When Wladyslaw took to the track, he went to a completely different dimension. He cleared his mind of stress and focused only on the competition. He was successful in his first attempt at 5.65 meters. His biggest rival, Konstantin Volkov, was also the Soviets' hope in this competition. Only Wladyslaw stood in front of that hope.

Accompanied by the dissatisfied howls of the Soviet spectators, Wladyslaw went back to the track and set the bar at 5.70. He thought that if he could reach this level, he would win the competition. Because he was of the opinion that his rivals were not at that level. Wladyslaw began to run; he had a height to overcome, an opponent to defeat, and a crowd of spectators. The audience had their attention fixed on a single body as the pole lifted it skyward. That body first crossed the bar, then soared in the sky and fell to the ground. Wladyslaw had succeeded. He was now sure that he would become a champion. But nothing ended there. As soon as Wladyslaw rose from the ground, he turned to the Soviet audience and “saluted” them with a very unapproved arm gesture.

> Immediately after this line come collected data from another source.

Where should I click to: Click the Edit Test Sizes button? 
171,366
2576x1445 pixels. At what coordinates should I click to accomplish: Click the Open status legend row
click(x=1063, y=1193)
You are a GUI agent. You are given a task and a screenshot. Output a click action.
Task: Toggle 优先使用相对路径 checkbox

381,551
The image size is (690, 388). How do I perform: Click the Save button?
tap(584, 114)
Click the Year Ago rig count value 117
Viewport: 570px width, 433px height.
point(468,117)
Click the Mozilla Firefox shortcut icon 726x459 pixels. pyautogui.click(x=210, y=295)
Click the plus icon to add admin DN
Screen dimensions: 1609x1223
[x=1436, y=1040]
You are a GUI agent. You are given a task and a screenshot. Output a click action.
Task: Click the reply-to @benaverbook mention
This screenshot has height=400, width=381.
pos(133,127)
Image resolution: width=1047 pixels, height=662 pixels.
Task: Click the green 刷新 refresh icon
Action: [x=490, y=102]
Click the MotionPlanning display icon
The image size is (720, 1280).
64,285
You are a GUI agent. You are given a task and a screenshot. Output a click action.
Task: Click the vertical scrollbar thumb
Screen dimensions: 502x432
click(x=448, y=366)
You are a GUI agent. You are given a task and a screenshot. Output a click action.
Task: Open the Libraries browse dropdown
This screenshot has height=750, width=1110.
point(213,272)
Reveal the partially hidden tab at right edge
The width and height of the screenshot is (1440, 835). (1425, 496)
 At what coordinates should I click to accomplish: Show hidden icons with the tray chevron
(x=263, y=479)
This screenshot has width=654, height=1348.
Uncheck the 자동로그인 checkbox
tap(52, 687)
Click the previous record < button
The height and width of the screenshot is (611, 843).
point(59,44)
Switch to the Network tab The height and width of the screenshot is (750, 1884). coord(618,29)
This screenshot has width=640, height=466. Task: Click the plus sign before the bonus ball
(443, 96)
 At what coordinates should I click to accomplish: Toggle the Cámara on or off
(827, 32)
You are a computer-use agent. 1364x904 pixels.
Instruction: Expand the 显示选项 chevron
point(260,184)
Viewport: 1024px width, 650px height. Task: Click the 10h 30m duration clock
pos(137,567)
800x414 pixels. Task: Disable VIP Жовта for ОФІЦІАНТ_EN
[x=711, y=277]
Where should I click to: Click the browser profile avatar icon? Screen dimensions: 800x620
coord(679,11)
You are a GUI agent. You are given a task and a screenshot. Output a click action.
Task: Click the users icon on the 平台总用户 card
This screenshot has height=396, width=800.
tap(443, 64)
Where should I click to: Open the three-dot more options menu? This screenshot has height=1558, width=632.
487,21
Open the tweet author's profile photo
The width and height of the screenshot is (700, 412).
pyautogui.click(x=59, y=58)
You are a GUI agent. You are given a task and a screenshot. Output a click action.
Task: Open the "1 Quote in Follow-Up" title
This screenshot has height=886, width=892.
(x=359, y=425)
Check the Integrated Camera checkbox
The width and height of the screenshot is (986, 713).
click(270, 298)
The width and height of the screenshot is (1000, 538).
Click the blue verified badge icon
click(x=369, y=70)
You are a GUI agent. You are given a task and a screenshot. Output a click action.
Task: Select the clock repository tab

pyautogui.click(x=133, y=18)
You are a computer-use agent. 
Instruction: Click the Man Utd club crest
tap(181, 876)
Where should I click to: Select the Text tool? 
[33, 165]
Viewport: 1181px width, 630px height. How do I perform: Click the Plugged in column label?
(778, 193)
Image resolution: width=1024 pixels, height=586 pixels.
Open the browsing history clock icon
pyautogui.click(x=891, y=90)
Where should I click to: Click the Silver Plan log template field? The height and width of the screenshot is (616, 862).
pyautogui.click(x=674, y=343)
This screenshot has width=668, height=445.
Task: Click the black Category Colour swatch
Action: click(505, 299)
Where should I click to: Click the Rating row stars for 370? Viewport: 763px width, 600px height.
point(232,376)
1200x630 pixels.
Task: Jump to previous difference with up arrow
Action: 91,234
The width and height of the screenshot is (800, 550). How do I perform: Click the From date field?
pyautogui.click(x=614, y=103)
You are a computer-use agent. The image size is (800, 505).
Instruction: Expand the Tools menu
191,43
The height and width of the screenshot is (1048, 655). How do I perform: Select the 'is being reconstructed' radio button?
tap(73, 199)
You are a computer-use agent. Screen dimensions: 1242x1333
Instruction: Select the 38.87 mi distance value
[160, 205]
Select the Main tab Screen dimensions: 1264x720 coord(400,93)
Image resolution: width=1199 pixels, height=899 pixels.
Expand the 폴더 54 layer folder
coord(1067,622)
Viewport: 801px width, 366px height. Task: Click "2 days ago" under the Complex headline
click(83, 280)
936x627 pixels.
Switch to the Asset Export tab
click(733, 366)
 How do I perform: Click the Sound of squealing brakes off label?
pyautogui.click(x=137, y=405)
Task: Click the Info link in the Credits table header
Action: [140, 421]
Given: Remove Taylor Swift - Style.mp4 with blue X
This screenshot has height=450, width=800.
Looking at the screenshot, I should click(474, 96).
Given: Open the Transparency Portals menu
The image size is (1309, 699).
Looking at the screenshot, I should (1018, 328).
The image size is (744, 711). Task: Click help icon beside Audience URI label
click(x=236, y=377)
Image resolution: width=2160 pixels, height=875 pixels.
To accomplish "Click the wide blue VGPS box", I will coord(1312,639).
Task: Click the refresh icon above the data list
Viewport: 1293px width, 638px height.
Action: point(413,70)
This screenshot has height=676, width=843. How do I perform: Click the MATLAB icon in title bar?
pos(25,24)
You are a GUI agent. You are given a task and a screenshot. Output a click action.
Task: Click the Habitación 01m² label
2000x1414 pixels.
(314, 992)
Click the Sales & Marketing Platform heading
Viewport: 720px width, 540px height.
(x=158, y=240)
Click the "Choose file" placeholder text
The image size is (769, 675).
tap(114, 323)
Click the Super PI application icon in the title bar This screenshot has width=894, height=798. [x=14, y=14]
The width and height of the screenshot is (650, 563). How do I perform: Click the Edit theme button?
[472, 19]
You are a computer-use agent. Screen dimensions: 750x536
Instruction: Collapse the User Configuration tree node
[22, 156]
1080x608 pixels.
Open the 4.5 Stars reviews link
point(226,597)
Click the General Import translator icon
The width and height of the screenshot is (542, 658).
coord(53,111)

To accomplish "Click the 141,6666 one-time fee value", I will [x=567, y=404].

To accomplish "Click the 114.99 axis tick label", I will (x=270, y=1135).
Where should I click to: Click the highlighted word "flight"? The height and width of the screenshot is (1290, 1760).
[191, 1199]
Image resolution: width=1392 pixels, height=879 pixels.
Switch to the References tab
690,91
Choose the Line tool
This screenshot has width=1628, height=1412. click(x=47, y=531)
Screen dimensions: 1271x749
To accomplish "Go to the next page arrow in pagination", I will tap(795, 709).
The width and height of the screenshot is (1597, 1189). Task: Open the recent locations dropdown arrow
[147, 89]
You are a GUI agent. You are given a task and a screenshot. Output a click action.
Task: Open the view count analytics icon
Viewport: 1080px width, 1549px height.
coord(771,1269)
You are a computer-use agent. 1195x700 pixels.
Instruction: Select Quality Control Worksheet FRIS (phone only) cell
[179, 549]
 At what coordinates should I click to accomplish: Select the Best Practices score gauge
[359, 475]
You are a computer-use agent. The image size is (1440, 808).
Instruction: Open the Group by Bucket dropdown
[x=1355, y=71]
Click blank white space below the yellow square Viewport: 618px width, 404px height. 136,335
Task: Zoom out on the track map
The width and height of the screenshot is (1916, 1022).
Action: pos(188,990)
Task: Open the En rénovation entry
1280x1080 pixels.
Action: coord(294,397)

So was he satisfied with that? Of course not. The next time he was consolidating his championship, this time he exceeded 5.75 and repeated the same ritual. In the end, he broke the world record with 5.78. Since there were no big screens in the Lenin Stadium at that time, most of the audience could not see his move. Perhaps this situation prevented a huge outrage. But you, be you; Be careful with your movements in places where you think your photo may be taken.

Of course, photos of Wladyslaw's "iconic" gesture soon spread, and Soviet officials took great offense. Especially when an athlete from Poland, an Iron Curtain country, made such a move, it led them to impose some sanctions. They wanted to disqualify Wladyslaw from the games through the Olympic Disciplinary Committee. After a grueling process, this did not happen, thanks to the influence of Juan Antonio Samaranch. However, when Wlasdyslaw returned to his country, which was under Soviet influence at that time, he would not be welcomed by the sports administrators, and in the following periods he would be prevented from participating in competitions from time to time with various excuses. But that was okay, at least the people loved him. The famous movement, known as "bras d'honneur" in the world, would now be known as "Kozakiewicz" in its country. It doesn't compare to an Olympic medal, but this was another achievement that was engraved in public memory!

Wladyslaw Kozakiewicz was one of the most extraordinary characters in Olympic history. His life, which started with one migration, continued with another migration. After realizing that he could not continue his career in his country, he immigrated to Germany. After competing for Germany for a while, he ended his career.